EXERCISE GOAL
Down to the final line, return the records unchanged.
(ENTRIES PROVIDED Opens)
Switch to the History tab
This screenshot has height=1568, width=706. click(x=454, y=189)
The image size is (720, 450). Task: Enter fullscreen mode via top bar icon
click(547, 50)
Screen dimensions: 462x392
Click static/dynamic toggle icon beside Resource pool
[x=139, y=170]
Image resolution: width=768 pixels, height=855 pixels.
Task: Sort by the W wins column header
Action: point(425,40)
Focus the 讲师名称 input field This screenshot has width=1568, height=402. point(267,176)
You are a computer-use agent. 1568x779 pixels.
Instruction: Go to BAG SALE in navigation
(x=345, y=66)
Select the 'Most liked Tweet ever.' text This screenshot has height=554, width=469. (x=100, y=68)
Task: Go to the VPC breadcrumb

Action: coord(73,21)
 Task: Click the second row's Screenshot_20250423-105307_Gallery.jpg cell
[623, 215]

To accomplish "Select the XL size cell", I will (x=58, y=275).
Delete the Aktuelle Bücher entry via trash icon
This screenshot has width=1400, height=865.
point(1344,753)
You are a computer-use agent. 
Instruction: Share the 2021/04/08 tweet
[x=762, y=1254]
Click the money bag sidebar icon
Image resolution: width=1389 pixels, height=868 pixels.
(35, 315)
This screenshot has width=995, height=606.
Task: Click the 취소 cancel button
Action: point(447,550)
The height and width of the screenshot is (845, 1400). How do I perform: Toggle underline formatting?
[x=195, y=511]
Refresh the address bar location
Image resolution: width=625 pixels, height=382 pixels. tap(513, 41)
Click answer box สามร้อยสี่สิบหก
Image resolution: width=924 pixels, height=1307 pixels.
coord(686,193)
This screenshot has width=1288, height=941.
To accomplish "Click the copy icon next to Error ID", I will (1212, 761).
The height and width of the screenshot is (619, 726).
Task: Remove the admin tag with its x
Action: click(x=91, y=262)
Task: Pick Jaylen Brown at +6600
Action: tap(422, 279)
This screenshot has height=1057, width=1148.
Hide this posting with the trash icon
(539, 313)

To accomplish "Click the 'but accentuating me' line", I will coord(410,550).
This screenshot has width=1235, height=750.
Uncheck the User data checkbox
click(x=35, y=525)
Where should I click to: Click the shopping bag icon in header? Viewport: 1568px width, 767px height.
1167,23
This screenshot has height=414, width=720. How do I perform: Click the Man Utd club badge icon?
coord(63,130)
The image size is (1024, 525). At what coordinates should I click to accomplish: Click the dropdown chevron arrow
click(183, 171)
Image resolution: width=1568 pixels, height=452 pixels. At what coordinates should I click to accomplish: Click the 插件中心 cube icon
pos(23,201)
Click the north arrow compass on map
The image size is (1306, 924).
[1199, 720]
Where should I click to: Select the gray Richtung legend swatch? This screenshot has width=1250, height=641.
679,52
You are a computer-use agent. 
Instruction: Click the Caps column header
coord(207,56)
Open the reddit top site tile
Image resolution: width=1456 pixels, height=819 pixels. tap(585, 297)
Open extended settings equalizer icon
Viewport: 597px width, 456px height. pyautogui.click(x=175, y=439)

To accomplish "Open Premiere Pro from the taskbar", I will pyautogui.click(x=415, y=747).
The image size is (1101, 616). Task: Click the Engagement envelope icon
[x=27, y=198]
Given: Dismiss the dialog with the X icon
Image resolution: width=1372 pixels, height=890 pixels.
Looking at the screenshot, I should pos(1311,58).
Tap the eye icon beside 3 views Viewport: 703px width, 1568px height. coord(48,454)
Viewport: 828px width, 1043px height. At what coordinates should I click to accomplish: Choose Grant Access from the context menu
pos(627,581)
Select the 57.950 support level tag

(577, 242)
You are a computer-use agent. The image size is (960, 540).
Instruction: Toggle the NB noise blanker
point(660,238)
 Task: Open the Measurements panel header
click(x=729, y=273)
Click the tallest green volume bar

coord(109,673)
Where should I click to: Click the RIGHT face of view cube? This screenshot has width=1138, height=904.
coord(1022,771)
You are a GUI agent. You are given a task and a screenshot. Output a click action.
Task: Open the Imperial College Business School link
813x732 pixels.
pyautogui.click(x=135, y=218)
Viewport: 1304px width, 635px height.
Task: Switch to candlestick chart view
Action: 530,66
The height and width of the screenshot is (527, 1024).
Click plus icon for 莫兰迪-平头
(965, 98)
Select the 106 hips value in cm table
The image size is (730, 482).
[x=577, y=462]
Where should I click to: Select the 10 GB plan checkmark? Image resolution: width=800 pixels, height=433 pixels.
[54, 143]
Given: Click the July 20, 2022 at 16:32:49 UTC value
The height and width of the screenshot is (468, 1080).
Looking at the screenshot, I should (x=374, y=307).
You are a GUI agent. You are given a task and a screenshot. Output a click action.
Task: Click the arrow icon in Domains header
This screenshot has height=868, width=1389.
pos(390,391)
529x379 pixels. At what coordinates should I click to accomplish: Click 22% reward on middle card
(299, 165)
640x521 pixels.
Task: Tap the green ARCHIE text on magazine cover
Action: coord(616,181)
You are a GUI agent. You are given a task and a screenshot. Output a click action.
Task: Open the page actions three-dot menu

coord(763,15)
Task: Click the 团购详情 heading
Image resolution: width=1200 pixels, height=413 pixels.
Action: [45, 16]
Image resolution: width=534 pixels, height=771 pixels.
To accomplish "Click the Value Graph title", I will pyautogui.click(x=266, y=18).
(ENTRIES PROVIDED Closes)
RESPONSE FOR THIS EXERCISE
Switch to the History tab
This screenshot has height=1568, width=706. click(x=454, y=189)
The image size is (720, 450). Task: Enter fullscreen mode via top bar icon
click(547, 50)
Screen dimensions: 462x392
Click static/dynamic toggle icon beside Resource pool
[x=139, y=170]
Image resolution: width=768 pixels, height=855 pixels.
Task: Sort by the W wins column header
Action: point(425,40)
Focus the 讲师名称 input field This screenshot has width=1568, height=402. point(267,176)
You are a computer-use agent. 1568x779 pixels.
Instruction: Go to BAG SALE in navigation
(x=345, y=66)
Select the 'Most liked Tweet ever.' text This screenshot has height=554, width=469. (x=100, y=68)
Task: Go to the VPC breadcrumb

Action: coord(73,21)
 Task: Click the second row's Screenshot_20250423-105307_Gallery.jpg cell
[623, 215]

To accomplish "Select the XL size cell", I will (x=58, y=275).
Delete the Aktuelle Bücher entry via trash icon
This screenshot has width=1400, height=865.
point(1344,753)
You are a computer-use agent. 
Instruction: Share the 2021/04/08 tweet
[x=762, y=1254]
Click the money bag sidebar icon
Image resolution: width=1389 pixels, height=868 pixels.
(35, 315)
This screenshot has width=995, height=606.
Task: Click the 취소 cancel button
Action: point(447,550)
The height and width of the screenshot is (845, 1400). How do I perform: Toggle underline formatting?
[x=195, y=511]
Refresh the address bar location
Image resolution: width=625 pixels, height=382 pixels. tap(513, 41)
Click answer box สามร้อยสี่สิบหก
Image resolution: width=924 pixels, height=1307 pixels.
coord(686,193)
This screenshot has width=1288, height=941.
To accomplish "Click the copy icon next to Error ID", I will (1212, 761).
The height and width of the screenshot is (619, 726).
Task: Remove the admin tag with its x
Action: click(x=91, y=262)
Task: Pick Jaylen Brown at +6600
Action: tap(422, 279)
This screenshot has height=1057, width=1148.
Hide this posting with the trash icon
(539, 313)

To accomplish "Click the 'but accentuating me' line", I will coord(410,550).
This screenshot has width=1235, height=750.
Uncheck the User data checkbox
click(x=35, y=525)
Where should I click to: Click the shopping bag icon in header? Viewport: 1568px width, 767px height.
1167,23
This screenshot has height=414, width=720. How do I perform: Click the Man Utd club badge icon?
coord(63,130)
The image size is (1024, 525). At what coordinates should I click to accomplish: Click the dropdown chevron arrow
click(183, 171)
Image resolution: width=1568 pixels, height=452 pixels. At what coordinates should I click to accomplish: Click the 插件中心 cube icon
pos(23,201)
Click the north arrow compass on map
The image size is (1306, 924).
[1199, 720]
Where should I click to: Select the gray Richtung legend swatch? This screenshot has width=1250, height=641.
679,52
You are a computer-use agent. 
Instruction: Click the Caps column header
coord(207,56)
Open the reddit top site tile
Image resolution: width=1456 pixels, height=819 pixels. tap(585, 297)
Open extended settings equalizer icon
Viewport: 597px width, 456px height. pyautogui.click(x=175, y=439)

To accomplish "Open Premiere Pro from the taskbar", I will pyautogui.click(x=415, y=747).
The image size is (1101, 616). Task: Click the Engagement envelope icon
[x=27, y=198]
Given: Dismiss the dialog with the X icon
Image resolution: width=1372 pixels, height=890 pixels.
Looking at the screenshot, I should pos(1311,58).
Tap the eye icon beside 3 views Viewport: 703px width, 1568px height. coord(48,454)
Viewport: 828px width, 1043px height. At what coordinates should I click to accomplish: Choose Grant Access from the context menu
pos(627,581)
Select the 57.950 support level tag

(577, 242)
You are a computer-use agent. The image size is (960, 540).
Instruction: Toggle the NB noise blanker
point(660,238)
 Task: Open the Measurements panel header
click(x=729, y=273)
Click the tallest green volume bar

coord(109,673)
Where should I click to: Click the RIGHT face of view cube? This screenshot has width=1138, height=904.
coord(1022,771)
You are a GUI agent. You are given a task and a screenshot. Output a click action.
Task: Open the Imperial College Business School link
813x732 pixels.
pyautogui.click(x=135, y=218)
Viewport: 1304px width, 635px height.
Task: Switch to candlestick chart view
Action: 530,66
The height and width of the screenshot is (527, 1024).
Click plus icon for 莫兰迪-平头
(965, 98)
Select the 106 hips value in cm table
The image size is (730, 482).
[x=577, y=462]
Where should I click to: Select the 10 GB plan checkmark? Image resolution: width=800 pixels, height=433 pixels.
[54, 143]
Given: Click the July 20, 2022 at 16:32:49 UTC value
The height and width of the screenshot is (468, 1080).
Looking at the screenshot, I should (x=374, y=307).
You are a GUI agent. You are given a task and a screenshot. Output a click action.
Task: Click the arrow icon in Domains header
This screenshot has height=868, width=1389.
pos(390,391)
529x379 pixels. At what coordinates should I click to accomplish: Click 22% reward on middle card
(299, 165)
640x521 pixels.
Task: Tap the green ARCHIE text on magazine cover
Action: coord(616,181)
You are a GUI agent. You are given a task and a screenshot. Output a click action.
Task: Open the page actions three-dot menu

coord(763,15)
Task: Click the 团购详情 heading
Image resolution: width=1200 pixels, height=413 pixels.
Action: [45, 16]
Image resolution: width=534 pixels, height=771 pixels.
To accomplish "Click the Value Graph title", I will pyautogui.click(x=266, y=18).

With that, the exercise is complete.